From 1980 until 1998, Masurovsky taught classes: at the American Center in Paris, at the International Summer Academy, Salzburg, Austria; in England and America.

His work is in the collections of, among others, the Georges Pompidou Center - MNAM; MOMA, New York; Brooklyn Museum; New York Public Library; The Library of Congress, Washington, DC.[2]

In 2009, he had three exhibitions. The last closed on June 27. He died July 17. He was 79.[3]

Masurovsky on his art

After returning to Paris from America in 1967, Masurovsky concentrated on portraits and still lifes: “My pen, in those works, was tracing small horizontal lines that corresponded to the grid of pixels on a television screen, or the pattern of dots for reproducing a photograph in a newspaper.
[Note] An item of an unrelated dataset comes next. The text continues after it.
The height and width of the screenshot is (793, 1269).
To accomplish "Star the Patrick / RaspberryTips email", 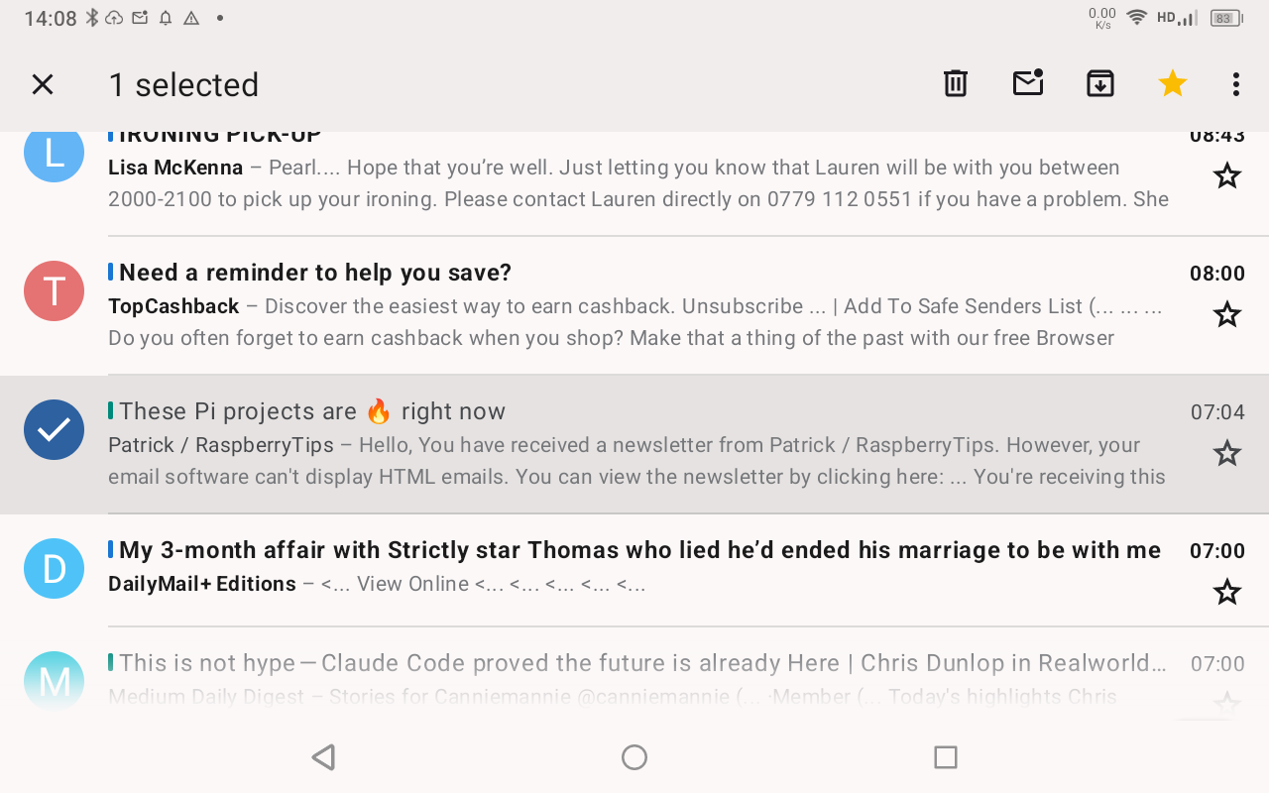I will tap(1227, 454).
These small lines evoked wavelengths and vibrations in the air that contributed to a sentiment I had about the changing states of matter and the notion of impermanence in life, that forms appear and disappear, that what is called ‘permanent’ is nothing more than an ‘extended temporary,’ with the regrets or comfort such could inspire.”[2]

Said Masurovsky: “I would like to leave a trace that cannot be erased, to touch with the pen the right position in space - this point charged with the force of the inevitable, of destiny."[3]

References

  1. Philip, Neil. "Gregory Masurovsky 1929-2009". Adventures in the Print Trade. Retrieved August 9, 2023.
  2. 2.0 2.1 2.2 2.3 2.4 2.5 2.6 2.7 2.8 2.9 Butor, Michel (2004). Gregory Masurovsky: A World in Black and White. Asheville, North Carolina: Black Mountain College Museum and Arts Center. p. 5. ISBN 0-9649020-9-5.
  3. 3.0 3.1 "Gregory Masurovsky". lesateliersdu9.free.fr. Retrieved 2023-08-09.